# Exercise material:
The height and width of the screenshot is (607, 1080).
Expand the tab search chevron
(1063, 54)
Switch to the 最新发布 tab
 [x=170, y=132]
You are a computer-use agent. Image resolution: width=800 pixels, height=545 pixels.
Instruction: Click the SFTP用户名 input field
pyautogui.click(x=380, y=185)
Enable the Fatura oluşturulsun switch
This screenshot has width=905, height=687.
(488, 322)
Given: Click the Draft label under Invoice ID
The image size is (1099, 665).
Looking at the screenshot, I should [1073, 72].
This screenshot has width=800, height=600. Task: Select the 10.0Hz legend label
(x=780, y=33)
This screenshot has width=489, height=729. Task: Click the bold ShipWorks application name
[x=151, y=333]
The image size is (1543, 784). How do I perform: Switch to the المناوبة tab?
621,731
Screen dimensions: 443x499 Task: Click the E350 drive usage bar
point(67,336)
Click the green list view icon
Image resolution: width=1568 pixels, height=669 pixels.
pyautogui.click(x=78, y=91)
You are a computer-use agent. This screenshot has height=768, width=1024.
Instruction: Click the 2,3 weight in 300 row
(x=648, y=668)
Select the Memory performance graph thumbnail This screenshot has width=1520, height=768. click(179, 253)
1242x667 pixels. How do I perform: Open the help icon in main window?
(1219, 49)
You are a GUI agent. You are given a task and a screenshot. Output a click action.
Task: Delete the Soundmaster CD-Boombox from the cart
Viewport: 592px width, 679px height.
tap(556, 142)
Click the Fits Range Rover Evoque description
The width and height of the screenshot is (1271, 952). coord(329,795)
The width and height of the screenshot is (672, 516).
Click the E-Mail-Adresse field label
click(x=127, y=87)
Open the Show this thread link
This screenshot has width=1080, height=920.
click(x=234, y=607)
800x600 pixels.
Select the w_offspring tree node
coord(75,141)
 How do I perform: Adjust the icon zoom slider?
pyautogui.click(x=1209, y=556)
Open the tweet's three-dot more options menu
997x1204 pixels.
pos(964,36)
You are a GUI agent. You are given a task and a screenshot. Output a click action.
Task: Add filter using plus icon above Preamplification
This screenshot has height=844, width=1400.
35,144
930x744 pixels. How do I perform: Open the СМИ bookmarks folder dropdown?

# Action item:
Retype word for word everything in the listing above from the line that holds "Expand the tab search chevron" down to the line that holds "Task: Delete the". Keep both end lines and leave out the rest.

# Exercise solution:
Expand the tab search chevron
(1063, 54)
Switch to the 最新发布 tab
 [x=170, y=132]
You are a computer-use agent. Image resolution: width=800 pixels, height=545 pixels.
Instruction: Click the SFTP用户名 input field
pyautogui.click(x=380, y=185)
Enable the Fatura oluşturulsun switch
This screenshot has width=905, height=687.
(488, 322)
Given: Click the Draft label under Invoice ID
The image size is (1099, 665).
Looking at the screenshot, I should [1073, 72].
This screenshot has width=800, height=600. Task: Select the 10.0Hz legend label
(x=780, y=33)
This screenshot has width=489, height=729. Task: Click the bold ShipWorks application name
[x=151, y=333]
The image size is (1543, 784). How do I perform: Switch to the المناوبة tab?
621,731
Screen dimensions: 443x499 Task: Click the E350 drive usage bar
point(67,336)
Click the green list view icon
Image resolution: width=1568 pixels, height=669 pixels.
pyautogui.click(x=78, y=91)
You are a computer-use agent. This screenshot has height=768, width=1024.
Instruction: Click the 2,3 weight in 300 row
(x=648, y=668)
Select the Memory performance graph thumbnail This screenshot has width=1520, height=768. click(179, 253)
1242x667 pixels. How do I perform: Open the help icon in main window?
(1219, 49)
You are a GUI agent. You are given a task and a screenshot. Output a click action.
Task: Delete the Soundmaster CD-Boombox from the cart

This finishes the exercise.